Garlic and Sapphires, Ruth Reichl

Not a course book. A delicious, light read. Pun intended, please hold your groaning.

I picked up this book on a friend's recommendation.  It is the true story of a New York Times restaurant critic who goes undercover to keep people from recognizing her.  She pulls off a slew of fun disguises with complete characters to back them up and discovers the difference that an appearance can make for how the world treats someone.  I loved it because it was fun, light reading, but extremely well-written.  Being a restaurant critic, Reichl has an excellent turn of phrase.  She also lives more through her senses than I do, so it was fun to read such vivid descriptions that I could never imagine thinking, let alone writing.

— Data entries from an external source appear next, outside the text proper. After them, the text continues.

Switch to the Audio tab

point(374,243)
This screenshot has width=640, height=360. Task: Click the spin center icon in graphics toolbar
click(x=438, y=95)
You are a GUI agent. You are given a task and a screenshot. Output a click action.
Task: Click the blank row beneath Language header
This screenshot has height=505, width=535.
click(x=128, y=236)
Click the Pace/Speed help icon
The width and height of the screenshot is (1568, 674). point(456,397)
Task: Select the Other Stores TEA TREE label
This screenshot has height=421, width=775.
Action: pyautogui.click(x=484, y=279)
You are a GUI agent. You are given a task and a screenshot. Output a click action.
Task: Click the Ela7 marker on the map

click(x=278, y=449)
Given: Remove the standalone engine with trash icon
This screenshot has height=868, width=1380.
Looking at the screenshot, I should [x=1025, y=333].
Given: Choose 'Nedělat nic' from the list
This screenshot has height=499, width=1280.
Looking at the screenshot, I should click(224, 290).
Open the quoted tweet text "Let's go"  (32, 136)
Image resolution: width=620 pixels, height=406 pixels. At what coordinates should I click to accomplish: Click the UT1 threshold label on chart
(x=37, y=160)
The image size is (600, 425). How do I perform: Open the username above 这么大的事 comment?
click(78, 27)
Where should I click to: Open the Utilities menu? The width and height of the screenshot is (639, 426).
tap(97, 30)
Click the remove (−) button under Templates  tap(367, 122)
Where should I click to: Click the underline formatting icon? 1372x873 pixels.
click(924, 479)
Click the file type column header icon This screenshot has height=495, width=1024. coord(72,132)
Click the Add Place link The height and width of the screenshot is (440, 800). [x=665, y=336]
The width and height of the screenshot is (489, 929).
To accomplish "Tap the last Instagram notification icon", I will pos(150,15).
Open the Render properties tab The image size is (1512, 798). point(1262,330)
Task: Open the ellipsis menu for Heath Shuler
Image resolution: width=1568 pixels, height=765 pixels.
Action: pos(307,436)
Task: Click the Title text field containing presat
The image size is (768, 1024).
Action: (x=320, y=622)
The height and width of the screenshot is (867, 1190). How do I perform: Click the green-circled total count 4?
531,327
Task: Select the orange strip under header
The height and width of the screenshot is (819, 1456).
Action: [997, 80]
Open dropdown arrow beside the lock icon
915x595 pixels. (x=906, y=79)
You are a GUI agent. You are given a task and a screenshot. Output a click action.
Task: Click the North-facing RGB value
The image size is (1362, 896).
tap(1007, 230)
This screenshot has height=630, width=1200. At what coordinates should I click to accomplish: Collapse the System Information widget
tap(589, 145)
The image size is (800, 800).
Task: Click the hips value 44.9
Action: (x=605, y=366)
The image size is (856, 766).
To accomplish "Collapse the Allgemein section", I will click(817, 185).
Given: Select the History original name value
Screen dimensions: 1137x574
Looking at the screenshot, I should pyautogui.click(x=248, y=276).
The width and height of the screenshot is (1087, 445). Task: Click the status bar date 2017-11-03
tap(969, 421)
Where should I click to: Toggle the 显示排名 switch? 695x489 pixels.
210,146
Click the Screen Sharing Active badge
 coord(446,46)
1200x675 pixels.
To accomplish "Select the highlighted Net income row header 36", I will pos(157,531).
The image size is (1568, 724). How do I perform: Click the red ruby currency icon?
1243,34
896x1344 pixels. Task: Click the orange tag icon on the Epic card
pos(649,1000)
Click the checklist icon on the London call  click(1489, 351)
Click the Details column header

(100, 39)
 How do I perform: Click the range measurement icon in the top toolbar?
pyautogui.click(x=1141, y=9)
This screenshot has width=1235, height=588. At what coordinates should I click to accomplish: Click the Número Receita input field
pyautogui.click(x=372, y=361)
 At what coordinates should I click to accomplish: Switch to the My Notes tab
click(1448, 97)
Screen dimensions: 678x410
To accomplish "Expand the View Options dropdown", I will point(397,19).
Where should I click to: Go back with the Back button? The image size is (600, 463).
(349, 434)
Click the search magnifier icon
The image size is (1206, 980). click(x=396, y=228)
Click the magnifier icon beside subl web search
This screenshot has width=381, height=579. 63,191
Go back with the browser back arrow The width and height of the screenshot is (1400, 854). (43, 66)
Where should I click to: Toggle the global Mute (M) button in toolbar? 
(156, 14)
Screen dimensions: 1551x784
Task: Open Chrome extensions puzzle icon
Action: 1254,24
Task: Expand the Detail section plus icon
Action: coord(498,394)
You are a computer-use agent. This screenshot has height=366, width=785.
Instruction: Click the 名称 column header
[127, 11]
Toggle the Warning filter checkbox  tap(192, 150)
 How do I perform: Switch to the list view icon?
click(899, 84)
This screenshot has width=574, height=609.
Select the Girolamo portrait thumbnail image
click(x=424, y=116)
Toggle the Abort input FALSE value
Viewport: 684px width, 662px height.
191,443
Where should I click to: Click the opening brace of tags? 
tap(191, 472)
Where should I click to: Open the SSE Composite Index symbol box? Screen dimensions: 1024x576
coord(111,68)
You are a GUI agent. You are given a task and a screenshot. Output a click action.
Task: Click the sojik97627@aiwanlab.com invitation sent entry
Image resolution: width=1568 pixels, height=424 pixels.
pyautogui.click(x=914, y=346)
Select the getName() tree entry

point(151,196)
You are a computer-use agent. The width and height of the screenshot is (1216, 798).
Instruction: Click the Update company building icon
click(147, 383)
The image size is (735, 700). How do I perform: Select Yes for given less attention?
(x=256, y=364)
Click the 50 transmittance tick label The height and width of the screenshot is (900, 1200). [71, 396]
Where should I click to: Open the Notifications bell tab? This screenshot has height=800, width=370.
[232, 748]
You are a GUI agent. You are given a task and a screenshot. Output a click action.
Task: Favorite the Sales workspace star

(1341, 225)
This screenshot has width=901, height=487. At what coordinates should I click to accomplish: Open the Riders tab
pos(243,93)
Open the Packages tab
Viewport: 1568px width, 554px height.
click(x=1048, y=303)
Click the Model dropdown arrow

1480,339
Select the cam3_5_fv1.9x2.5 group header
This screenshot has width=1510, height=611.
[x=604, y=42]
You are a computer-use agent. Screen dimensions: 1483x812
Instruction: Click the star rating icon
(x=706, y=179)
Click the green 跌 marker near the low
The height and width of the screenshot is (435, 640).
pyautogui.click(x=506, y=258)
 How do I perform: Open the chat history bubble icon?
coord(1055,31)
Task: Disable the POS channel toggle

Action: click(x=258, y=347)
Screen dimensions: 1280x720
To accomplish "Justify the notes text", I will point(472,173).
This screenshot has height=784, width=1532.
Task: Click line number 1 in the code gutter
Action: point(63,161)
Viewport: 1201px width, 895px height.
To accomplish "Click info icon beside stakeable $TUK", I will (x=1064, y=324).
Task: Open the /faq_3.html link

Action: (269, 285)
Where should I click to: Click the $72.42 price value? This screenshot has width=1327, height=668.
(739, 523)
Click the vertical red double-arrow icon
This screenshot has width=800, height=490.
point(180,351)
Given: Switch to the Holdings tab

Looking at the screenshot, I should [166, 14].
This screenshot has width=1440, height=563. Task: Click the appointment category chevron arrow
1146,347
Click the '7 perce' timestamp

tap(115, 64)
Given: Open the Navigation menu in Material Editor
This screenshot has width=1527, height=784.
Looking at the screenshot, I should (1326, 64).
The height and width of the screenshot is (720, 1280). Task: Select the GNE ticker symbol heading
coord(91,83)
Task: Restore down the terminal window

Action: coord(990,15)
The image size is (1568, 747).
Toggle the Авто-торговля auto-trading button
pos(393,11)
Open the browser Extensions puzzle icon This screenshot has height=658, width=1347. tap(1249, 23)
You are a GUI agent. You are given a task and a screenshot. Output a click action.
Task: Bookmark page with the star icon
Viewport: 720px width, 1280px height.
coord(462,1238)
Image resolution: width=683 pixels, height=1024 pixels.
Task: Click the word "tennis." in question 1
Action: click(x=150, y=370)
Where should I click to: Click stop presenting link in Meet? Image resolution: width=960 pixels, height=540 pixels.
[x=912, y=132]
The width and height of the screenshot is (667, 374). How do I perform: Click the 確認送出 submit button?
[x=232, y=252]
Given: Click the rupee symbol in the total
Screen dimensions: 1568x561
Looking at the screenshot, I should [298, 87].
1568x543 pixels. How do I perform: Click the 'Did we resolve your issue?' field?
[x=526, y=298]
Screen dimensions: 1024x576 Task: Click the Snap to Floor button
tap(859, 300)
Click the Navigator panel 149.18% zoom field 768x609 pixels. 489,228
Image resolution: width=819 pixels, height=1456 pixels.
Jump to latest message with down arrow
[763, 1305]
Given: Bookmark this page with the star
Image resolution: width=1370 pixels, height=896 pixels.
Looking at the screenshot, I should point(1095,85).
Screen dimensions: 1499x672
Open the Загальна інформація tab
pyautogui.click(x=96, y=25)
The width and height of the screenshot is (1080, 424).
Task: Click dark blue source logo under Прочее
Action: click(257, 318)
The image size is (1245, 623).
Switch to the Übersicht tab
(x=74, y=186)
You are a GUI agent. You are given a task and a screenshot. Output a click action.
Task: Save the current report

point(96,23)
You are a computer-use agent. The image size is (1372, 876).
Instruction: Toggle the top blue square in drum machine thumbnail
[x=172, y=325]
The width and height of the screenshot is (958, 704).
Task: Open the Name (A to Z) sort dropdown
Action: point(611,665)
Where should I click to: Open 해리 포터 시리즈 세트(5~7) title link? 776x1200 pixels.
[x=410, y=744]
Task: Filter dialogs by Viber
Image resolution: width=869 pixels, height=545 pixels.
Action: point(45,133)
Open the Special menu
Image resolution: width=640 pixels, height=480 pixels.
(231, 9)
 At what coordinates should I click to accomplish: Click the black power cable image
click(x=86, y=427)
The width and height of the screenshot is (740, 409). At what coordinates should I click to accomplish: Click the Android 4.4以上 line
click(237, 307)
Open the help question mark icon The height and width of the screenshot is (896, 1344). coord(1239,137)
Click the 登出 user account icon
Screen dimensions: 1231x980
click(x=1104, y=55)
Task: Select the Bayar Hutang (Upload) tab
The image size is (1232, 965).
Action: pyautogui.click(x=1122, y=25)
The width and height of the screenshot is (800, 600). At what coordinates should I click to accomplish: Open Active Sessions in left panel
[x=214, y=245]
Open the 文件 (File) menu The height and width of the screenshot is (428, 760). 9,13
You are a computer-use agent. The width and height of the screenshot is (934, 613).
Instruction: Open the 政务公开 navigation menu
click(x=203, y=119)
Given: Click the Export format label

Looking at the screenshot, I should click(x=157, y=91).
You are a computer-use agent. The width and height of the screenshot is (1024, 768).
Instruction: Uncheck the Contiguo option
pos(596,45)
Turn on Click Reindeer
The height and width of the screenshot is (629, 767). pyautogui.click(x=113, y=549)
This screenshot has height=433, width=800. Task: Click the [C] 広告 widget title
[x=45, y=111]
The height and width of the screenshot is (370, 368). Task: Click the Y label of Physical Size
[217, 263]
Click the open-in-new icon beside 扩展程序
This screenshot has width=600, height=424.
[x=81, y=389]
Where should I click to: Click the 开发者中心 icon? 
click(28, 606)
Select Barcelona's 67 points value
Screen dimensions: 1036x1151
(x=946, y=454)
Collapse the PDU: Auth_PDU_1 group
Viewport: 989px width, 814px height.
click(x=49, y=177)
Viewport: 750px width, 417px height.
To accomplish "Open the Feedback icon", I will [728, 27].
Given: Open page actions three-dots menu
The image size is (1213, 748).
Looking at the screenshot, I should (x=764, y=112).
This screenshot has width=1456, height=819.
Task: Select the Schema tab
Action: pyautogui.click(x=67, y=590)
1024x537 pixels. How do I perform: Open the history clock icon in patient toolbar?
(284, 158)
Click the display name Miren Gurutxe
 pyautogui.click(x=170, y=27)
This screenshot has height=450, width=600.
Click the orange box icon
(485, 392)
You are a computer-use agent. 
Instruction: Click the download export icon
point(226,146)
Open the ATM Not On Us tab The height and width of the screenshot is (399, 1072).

I thought I would not like a food book -- I can't watch food-TV without feeling both fat and hungry.  However, this book proved me wrong.  Final conclusion: read it!

To Begin Again

It is not given to us to begin; that privilege is God's alone. But it is given to us to begin again--and we do every time we choose to defy death and side with the living.
~Elie Wiesel

This poor blog started its demise through neglect when I became a student again.  I hope to reinvigorate it with a two-fold strategy: recommitment and blogging about school books.  The former will hopefully be a natural result of my sheer stubbornness of character.  The latter means that the blog will be slightly skewed toward religious (Catholic) books.  Even if they are not your cup of tea, please do check in to see what is not academic theology, or maybe to find something new you can learn about Catholicism.